__Saved data entries__
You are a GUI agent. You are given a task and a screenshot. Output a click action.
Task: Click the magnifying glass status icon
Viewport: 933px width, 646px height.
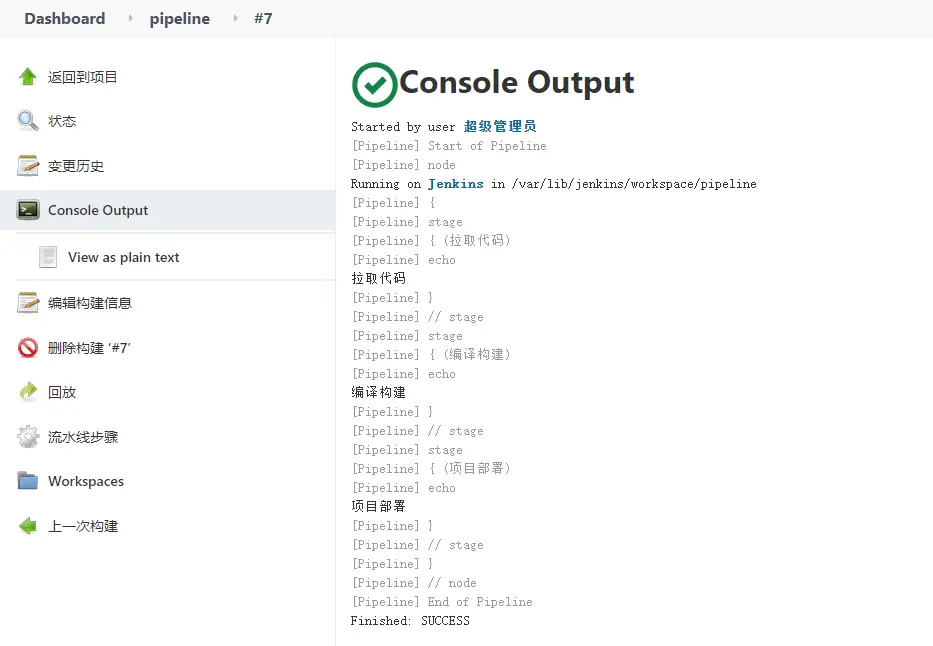tap(28, 121)
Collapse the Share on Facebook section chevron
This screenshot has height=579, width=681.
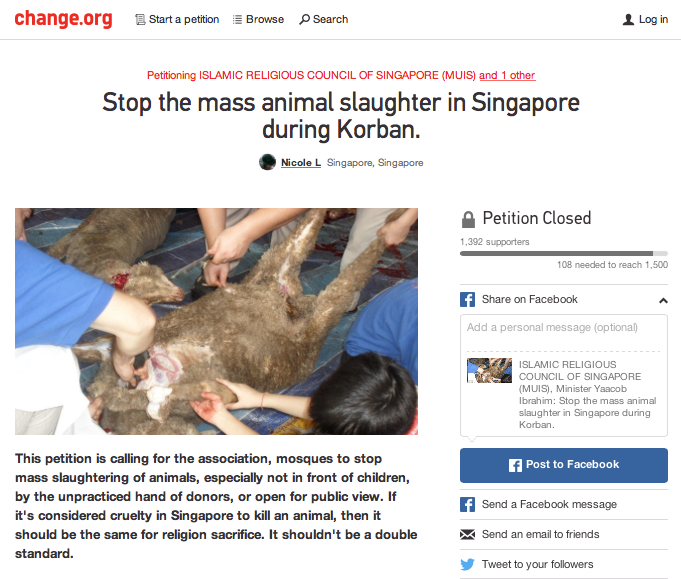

__What needs to be done__
When you transcribe the entries above, keep every word exact and leave out the pictures.

__Task solution__
You are a GUI agent. You are given a task and a screenshot. Output a click action.
Task: Click the magnifying glass status icon
Viewport: 933px width, 646px height.
tap(28, 121)
Collapse the Share on Facebook section chevron
This screenshot has height=579, width=681.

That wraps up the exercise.